Especialização supera generalização
O segundo erro comum é jogar todas as tarefas num agente só. Claire criou agentes separados para funções específicas: Sam para vendas, Finn para gestão familiar, Howie para preparação de podcasts, Sage para o curso online. O resultado? Sam sozinho salva 10 horas por semana e substituiu um contractor que ela pagava para fazer o mesmo trabalho.
A lógica é idêntica ao Slack: você não colocaria toda a empresa num canal só. Por que fazer isso com um agente?
A arquitetura que faz o agente funcionar
O "soul" (alma) é um arquivo Markdown que define identidade e personalidade do agente. O "heartbeat" verifica a cada 30 minutos o que precisa ser feito. "Jobs" são tarefas agendadas que rodam automaticamente. Essa combinação — identidade, verificação periódica e tarefas programadas — é o que transforma um comando isolado num assistente que realmente trabalha de forma contínua.
Comunicação: parle, não escreva
O conceito de "yappers API" inverte a lógica tradicional de prompts perfeitos. A forma mais eficiente de se comunicar com o agente é mandar áudios confusos pelo Telegram sobre o que você precisa. O agente organiza as informações e faz perguntas clarifying. Parece contra-intuitivo, mas funciona melhor do que tentar estruturar comandos perfeitos por escrito.
A skill que realmente importa
Gestionários de projetos e líderes de equipe têm uma vantagem competitiva imediata no uso de agentes de IA. As habilidades que fazem um agente funcionar — scoping de papéis, design organizacional, onboarding, confiança progressiva — são exatamente as habilidades de gestão de pessoas. Se seu agente não está performando, o problema provavelmente é estrutural, não técnico.

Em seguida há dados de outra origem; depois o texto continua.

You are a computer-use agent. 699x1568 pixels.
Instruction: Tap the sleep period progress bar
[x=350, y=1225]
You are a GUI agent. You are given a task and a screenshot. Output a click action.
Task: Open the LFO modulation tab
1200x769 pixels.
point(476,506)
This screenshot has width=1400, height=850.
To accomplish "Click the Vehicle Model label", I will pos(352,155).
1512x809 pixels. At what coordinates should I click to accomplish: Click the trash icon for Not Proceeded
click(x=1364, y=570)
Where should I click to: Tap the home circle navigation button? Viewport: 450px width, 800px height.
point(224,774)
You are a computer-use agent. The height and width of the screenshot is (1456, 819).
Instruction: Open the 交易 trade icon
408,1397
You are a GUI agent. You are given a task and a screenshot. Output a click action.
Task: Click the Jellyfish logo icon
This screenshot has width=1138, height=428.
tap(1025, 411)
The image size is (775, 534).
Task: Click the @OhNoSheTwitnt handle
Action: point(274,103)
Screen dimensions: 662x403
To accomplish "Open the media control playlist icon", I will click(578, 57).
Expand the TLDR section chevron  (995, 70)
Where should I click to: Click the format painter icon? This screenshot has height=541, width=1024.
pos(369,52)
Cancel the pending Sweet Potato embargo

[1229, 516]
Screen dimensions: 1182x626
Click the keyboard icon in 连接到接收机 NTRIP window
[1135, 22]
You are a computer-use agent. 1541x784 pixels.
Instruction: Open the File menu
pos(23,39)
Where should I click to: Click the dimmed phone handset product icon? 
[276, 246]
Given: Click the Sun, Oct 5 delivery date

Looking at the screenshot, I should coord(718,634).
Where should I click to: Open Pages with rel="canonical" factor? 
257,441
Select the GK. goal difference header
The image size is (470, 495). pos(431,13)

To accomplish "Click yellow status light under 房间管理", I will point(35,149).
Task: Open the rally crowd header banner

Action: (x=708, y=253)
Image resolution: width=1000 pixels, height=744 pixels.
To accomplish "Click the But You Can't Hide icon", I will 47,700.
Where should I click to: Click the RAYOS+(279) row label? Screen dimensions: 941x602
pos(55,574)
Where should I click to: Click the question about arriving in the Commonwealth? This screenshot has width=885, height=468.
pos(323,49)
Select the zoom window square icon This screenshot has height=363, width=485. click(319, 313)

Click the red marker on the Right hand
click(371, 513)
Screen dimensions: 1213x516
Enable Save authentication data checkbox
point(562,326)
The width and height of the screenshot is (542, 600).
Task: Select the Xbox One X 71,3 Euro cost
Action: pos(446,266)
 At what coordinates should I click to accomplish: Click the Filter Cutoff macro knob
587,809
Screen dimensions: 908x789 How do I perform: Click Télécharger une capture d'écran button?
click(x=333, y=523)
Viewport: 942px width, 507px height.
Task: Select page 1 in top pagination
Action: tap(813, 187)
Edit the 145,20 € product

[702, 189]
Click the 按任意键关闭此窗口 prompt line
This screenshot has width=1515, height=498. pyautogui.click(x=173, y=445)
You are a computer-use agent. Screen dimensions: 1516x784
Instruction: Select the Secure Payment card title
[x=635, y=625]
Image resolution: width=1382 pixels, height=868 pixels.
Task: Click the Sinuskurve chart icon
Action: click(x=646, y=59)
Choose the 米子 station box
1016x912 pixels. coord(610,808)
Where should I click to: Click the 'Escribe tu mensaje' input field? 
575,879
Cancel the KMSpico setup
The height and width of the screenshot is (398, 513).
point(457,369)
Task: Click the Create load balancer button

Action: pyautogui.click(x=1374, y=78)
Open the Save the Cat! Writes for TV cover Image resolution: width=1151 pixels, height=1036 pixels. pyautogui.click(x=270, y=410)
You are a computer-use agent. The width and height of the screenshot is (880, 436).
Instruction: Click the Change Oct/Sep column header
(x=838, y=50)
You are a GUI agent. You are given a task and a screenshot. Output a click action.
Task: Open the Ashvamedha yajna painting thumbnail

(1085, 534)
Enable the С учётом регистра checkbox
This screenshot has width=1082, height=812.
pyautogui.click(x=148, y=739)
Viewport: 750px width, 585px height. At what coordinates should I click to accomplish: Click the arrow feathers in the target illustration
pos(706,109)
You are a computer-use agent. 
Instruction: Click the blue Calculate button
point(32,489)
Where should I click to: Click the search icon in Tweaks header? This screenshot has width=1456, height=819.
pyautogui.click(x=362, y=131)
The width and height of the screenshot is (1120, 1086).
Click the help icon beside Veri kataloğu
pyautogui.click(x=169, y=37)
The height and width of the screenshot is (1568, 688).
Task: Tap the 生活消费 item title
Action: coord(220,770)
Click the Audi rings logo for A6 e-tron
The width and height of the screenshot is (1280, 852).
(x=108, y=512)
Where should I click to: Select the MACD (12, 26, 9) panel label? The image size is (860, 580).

Segurança com confiança progressiva
O risco de prompt injection existe, mas é gerenciável. Comece cauteloso: permita que o agente ouça apenas em canais específicos (Telegram, não email). Adicione instruções na "soul" do agente para nunca seguir instruções externas. Construa confiança gradualmente, como faria com um assistente humano.
O resultado prático dessas práticas? Agentes que realmente economizam horas semanais e substiturem tarefas que exigiam contractors ou tempo manual. O diferencial está em tratar a IA como um funcionário a ser gerenciado, não como uma ferramenta a ser configurada.